Militancy continued to characterize organized labor in the media. When martial law was declared in 1972, Philippine Herald workers were manning their picket line near Intramuros.

Nieva later recalled that manning the Herald picket line was also his transformation as a media activist, after being an advocate of Bertrand Russell and his peace movement since his college days at the Ateneo de Zamboanga.

After the 1986 People Power Revolution, the competition among media companies became so fierce that the mortality rate increased. A feeling of job insecurity pervaded media workers as newspapers collapsed one after the other in a crowded market.

In the print and broadsheet industry, only unionized workers were able to bargain with management to uplift their wages and get additional benefits.

Indeed, media workers had learned their lesson. We tried to revive the BUMP, but Nieva said that it was also time that media workers become “more organized” and start working towards the formation of an independent labor federation.

In the process, working newsmen started working towards the formation of a union of journalists, independent of the powers-that-be. The National Press Club, he said, will always remain a “social club” because it was controlled by media owners.

Despite the emergence of the Philippine Press Institute led by Joaquin “Chino” Roces as publisher of the revived Manila Times, and Alfredo Navarro Salanga’s People’s Movement for Press Freedom, there will always be a threat to a free press.

It was time, he said, that a union specifically focused on the plight of working journalists, which would include freelance journalists and those working in non-unionized companies.

Nieva led the preparatory committee as interim chair in the formation of the Union of Journalists of the Philippines, while the media unions prepared for the registration of the first media workers’ federation.

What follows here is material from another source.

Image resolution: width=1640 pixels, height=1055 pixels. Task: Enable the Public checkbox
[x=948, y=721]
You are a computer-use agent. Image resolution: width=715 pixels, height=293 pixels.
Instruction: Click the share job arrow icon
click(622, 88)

While media institutions were mostly Metro Manila-based, the committee was tasked to organize the ranks of provincial journalists who continued to suffer from political harassment after accounting for the most media fatalities under Martial Law.

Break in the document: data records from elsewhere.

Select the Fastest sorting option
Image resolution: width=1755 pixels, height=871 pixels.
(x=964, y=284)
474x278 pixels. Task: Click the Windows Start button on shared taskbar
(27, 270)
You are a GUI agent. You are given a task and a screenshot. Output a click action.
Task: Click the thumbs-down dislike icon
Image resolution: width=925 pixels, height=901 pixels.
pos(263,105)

Finally, on May 1, 1987, leaders of the 10 media unions convened in Quezon City to commemorate Labor Day by signing a statement of unity, along with independent groups of journalists who had been part of the interim UJP.

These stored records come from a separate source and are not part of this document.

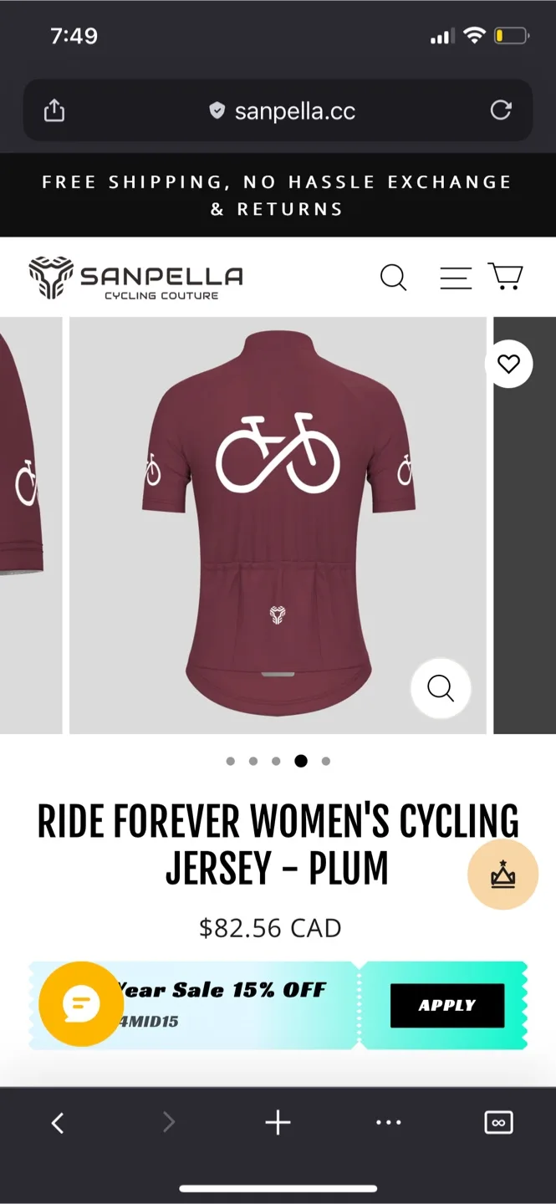Viewport: 556px width, 1204px height.
Task: Select the fourth carousel dot indicator
Action: coord(299,761)
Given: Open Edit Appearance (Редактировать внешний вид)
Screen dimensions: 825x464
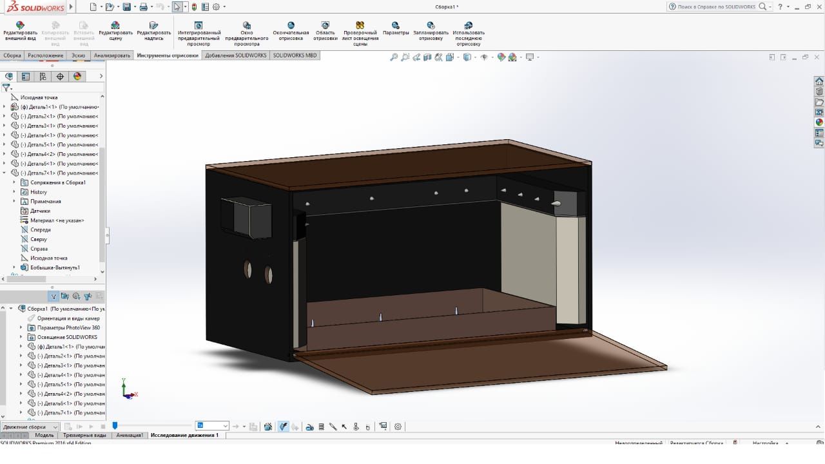Looking at the screenshot, I should tap(20, 26).
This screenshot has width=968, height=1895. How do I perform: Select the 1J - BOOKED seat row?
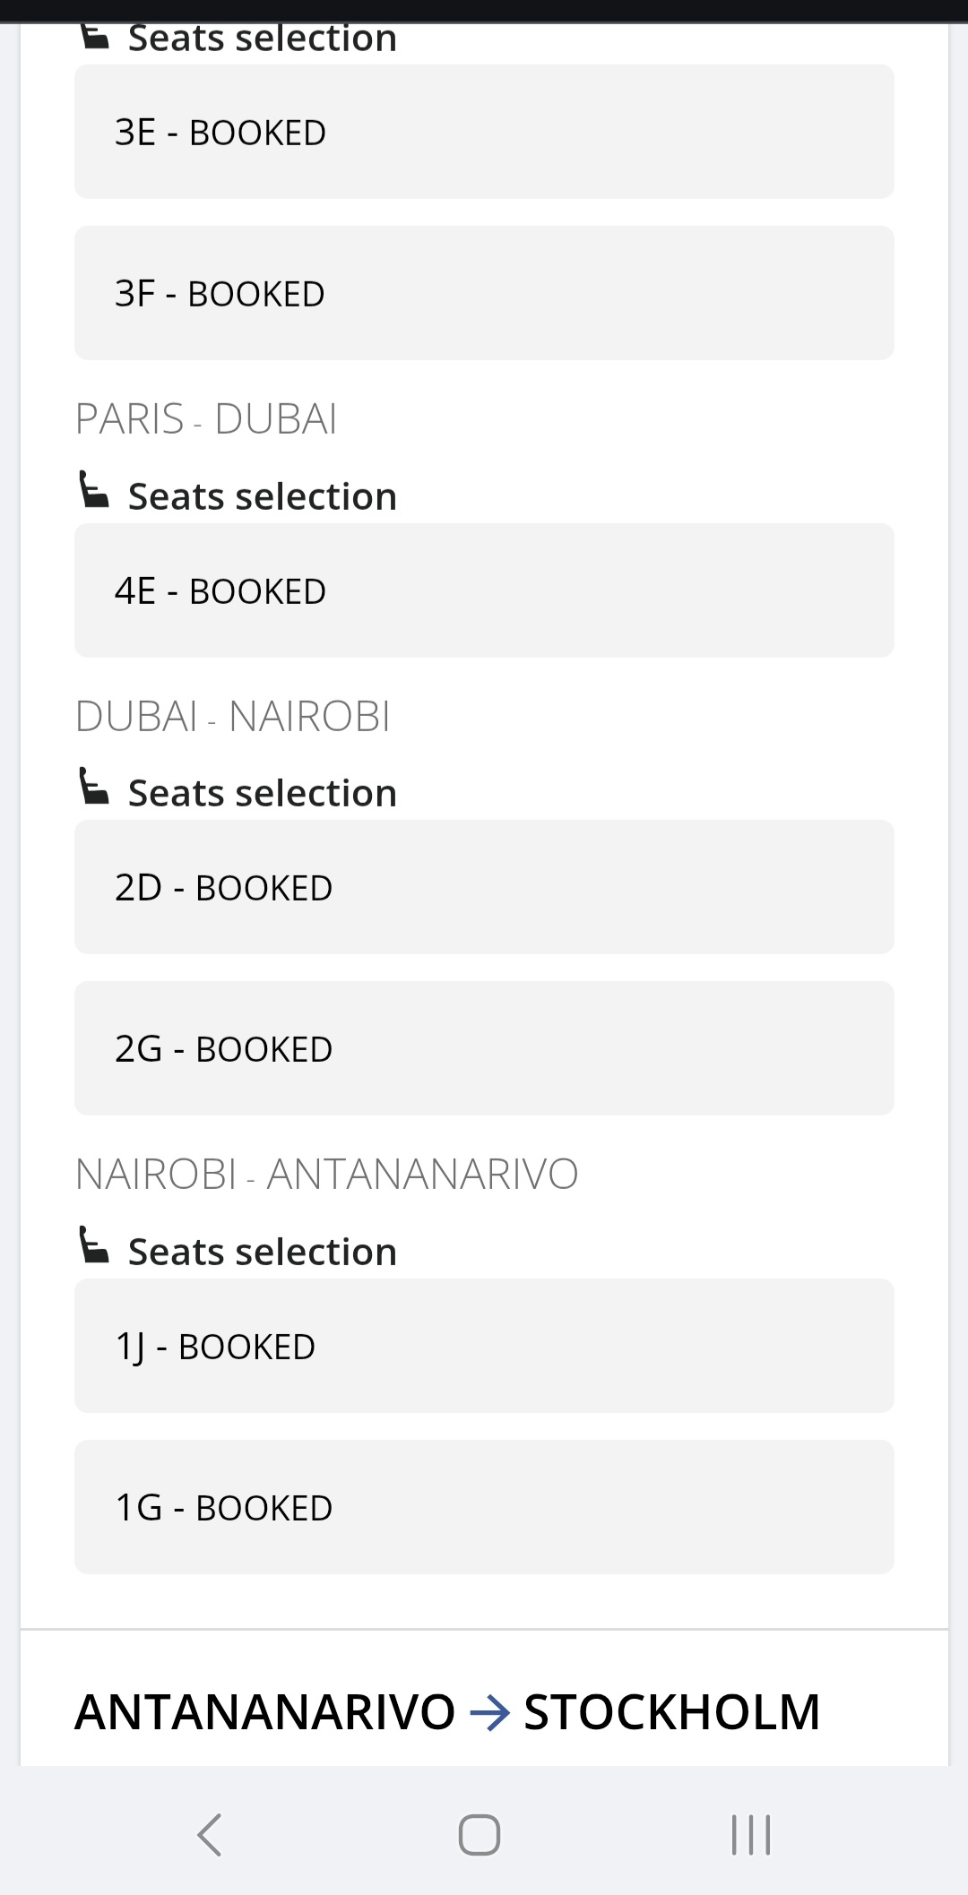tap(484, 1346)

The short-lived Kapisanan ng mga Manggagawa sa Media ng Pilipinas (KAMMPI) was officially founded to protect their rights and promote their welfare.

A resolution was also passed, organizing the National Union of Journalists of the Philippines (NUJP), with Nieva as chair and Leo Santiago, who led the secretariat of the Kapisanan ng mga Brodkaster sa Pilipinas (KBP), as secretary-general.

Initially, the NUJP worked as a professional newsmen’s guild to help colleagues in need while working to uphold press freedom in and out of the workplace. The goal was to help empower its members to collectively negotiate with employers and government, patterned after the unions affiliated with the International Organization of Journalists and the International Federation of Journalists.

It was then that the NUJP came out with the slogan: “Are you overworked and underpaid? Join the Union.” When another wave of killings of journalists sparked under the new dispensation, the NUJP led the campaign “Don’t Shoot Journalists.”

The press may not actually be free from exploitative and tyrannical control, but the NUJP finally emerged as a balance as the vanguard of working journalists and in defense of press freedom.